Tricuspid inflow and regurgitant flow dynamics after mitral valve replacement: differences relating to surgical repair of the tricuspid valve
- PMID: 9130130
Tricuspid inflow and regurgitant flow dynamics after mitral valve replacement: differences relating to surgical repair of the tricuspid valve
Abstract
Background and aims of the study: Changes in tricuspid inflow and regurgitant flow dynamics were evaluated in patients with functional tricuspid regurgitation (TR) who underwent mitral valve replacement (MVR) with and without tricuspid annuloplasty (TAP).
Methods: In a group of 30 patients, all with atrial fibrillation, 15 underwent TAP performed according to the modified De Vega technique; the remaining 15 did not undergo TAP. Patients were studied before and serially after surgery, using pulsed and color Doppler echocardiography. The mean follow up was 4.7 years in the TAP group and 5.1 years in the non-TAP group.
Results: In the TAP group, immediately after surgery, the area of the TR jet decreased markedly, and the deceleration time of the tricuspid inflow velocity wave was significantly prolonged compared with that before surgery. By contrast, in the non-TAP group, both the area of the TR jet and deceleration time of tricuspid inflow velocity were virtually unchanged.
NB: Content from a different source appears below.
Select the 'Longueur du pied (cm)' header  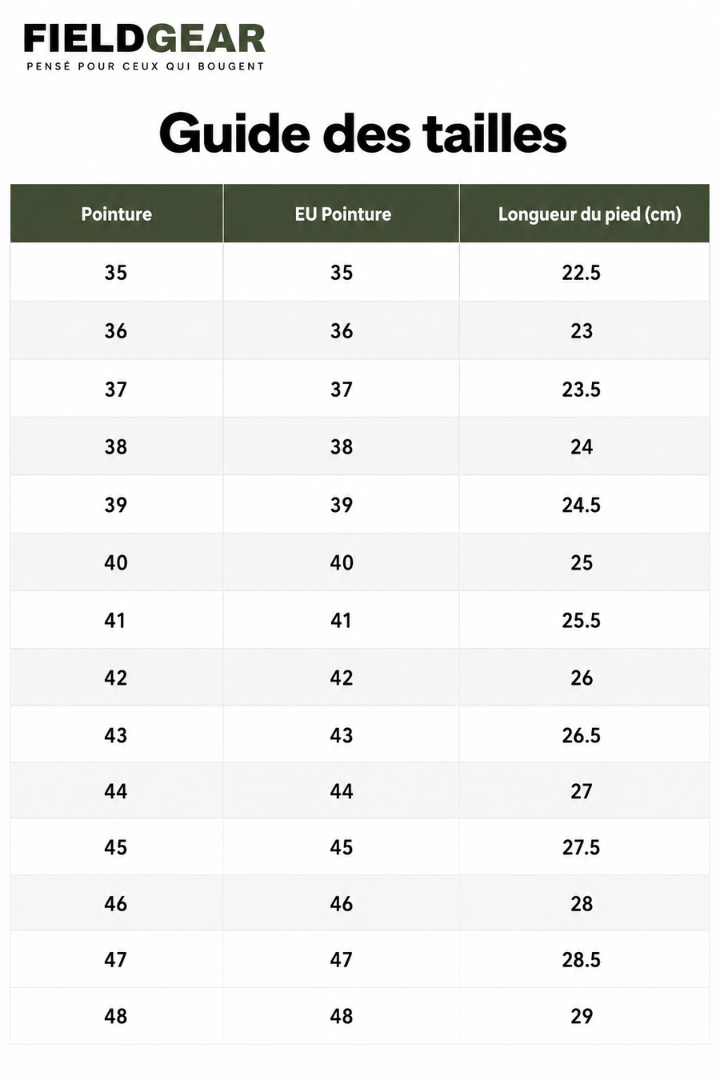pos(585,214)
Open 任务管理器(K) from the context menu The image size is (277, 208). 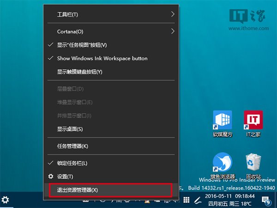tap(72, 146)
The area of the TR jet remained small for a long period in the TAP group, but in non-TAP patients was increased in four cases over seven years, with two patients developing right-sided heart failure. Recent data showed the area of the TR jet to be significantly smaller, with maximum tricuspid inflow velocity significantly increased, and deceleration time of the tricuspid inflow velocity wave significantly prolonged in the TAP group compared with the non-TAP group.
Conclusions: In patients with functional tricuspid regurgitation undergoing MVR, concomitant TAP may cause mild tricuspid stenosis, but produces sustained preventive effects against TR. Careful follow up is needed in patients who have not undergone TAP, as TR is not markedly decreased and may even be exacerbated. Aggressive TAP is recommended in patients showing dilatation of the tricuspid annulus, even if TR is mild.